To confuse the Ackerman thing even more, some go to a reverse Ackerman to reduce the drag from the very lightly loaded inner front, given that the outer will be working at a couple of degrees of slip angle....
66 GT Veloce
Bimota SB6

Colin Byrne

I was more concerned with the ball race within the actual re-circulating section, pretty much impossible to fix that up once its worn?

QuoteTo confuse the Ackerman thing even more, some go to a reverse Ackerman to reduce the drag from the very lightly loaded inner front, given that the outer will be working at a couple of degrees of slip angle....

From my experience, Ackerman is very much tyre dependant and whilst it can make a big difference at lower speed tighter corners, isn't as critical at higher speeds.  In our Formula SAE car we ran over 200% Ackerman due to the tight "motorkana" style course

Latest update to the build here

http://105rally.wordpress.com/
72' 105 2000 GTV Red (tarmac rally/race car)
74' 105 2000 GTV Blue (road car)
68' 105 1600 Giulia Super White (Not sure yet)
01' Nissan Pathfinder (Tow car/Alfa support vehicle)

Evan Bottcher

Excellent video Colin, and you only dropped the f-bomb once!
Newest to oldest:
'13 Alfa Mito QV
'77 Alfasud Ti
'74 Alfasud Sedan
'68 1750 GTV
--> Slow and Fun - my Alfa journal

LukeC

QuoteI was more concerned with the ball race within the actual re-circulating section, pretty much impossible to fix that up once its worn?

I have never seen significant wear here... Only time I have seen one unserviceable nut was from one that was left in the weather with no oil or filler plug. But then, the only part of the whole box that was useable was the aluminium casing.
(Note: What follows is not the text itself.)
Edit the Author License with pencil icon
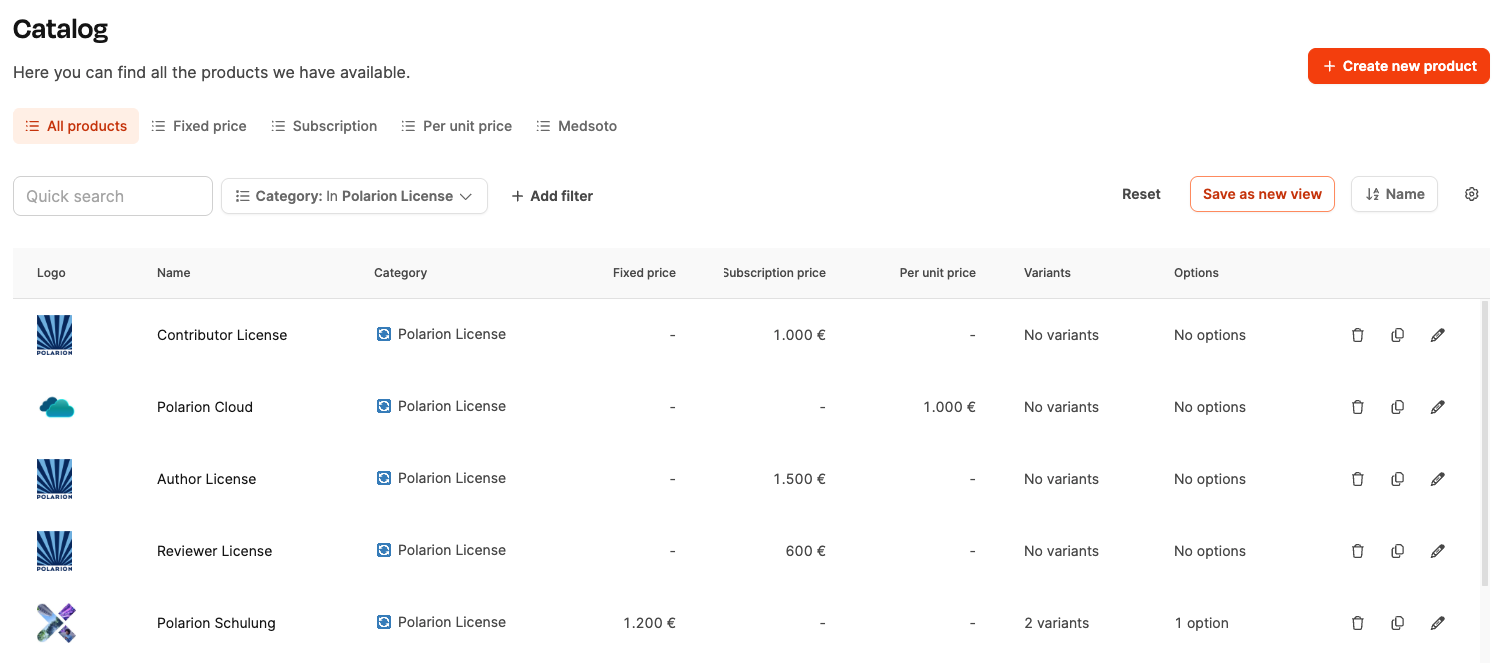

Apologies for the long winded explanation, but I will try to explain for general info: The axial load on the recirculating ball nut when turning is the same as that on the shaft cup and races. However, whereas the races have only several bearings each over 360 degrees (I can't remember what actual number top and bottom), the nut has 540 degrees of balls (at a larger diameter). My guess is that the force transmitted through this part is shared over about 20 balls. The result is that this part never gets pitting on the bearing faces. Likewise the worm on the shaft (and that the loadings are constantly shifting along the worm).

The shape of the actual bearing surfaces (worm and nut) do not mirror the bearings (i.e. radius ½ 9/32"). While the groove that the balls run in looks like a "U", it is a bit closer to a "V" than a "U". The result is that the balls bear on the side of the "V" not in the root of the "U". Inspection of the bearing marks on the worm confirms this. This shape gives that advantage of when the nut is loaded from above (by the spring under the small elliptical cover on the top of the box), all play is removed between the nut, balls and worm. The clever thing is that where spring load is (the top of the nut), is where there are two rows of balls. This is why I say the box "self-adjusts" itself.

One a box develop play, it is wear in the bushes/sector shaft and or the column shaft bearings. Removing shims (as some people attempt will not solve the real issue).

When setting up a Burman box, the final adjustment is the clearance between the top of the sector shaft and this elliptical cover. Alfa specified .2 mm. I set them up to even lower, as long as there is no bind anywhere from lock to lock. This prevents that sector shaft riding the up the nut under load.

One of these boxes set up with ~.001" clearance on the sector shaft bushes, slight preload on the worm shaft bearings and the top cover adjusted as above will give a box that is silky smooth and no perceptible play.

I initially started rebuilding these boxes by using the best parts on hand from cars I had parted out. Now I find this is near impossible. Besides, I now use a superior synthetic lower bushing material.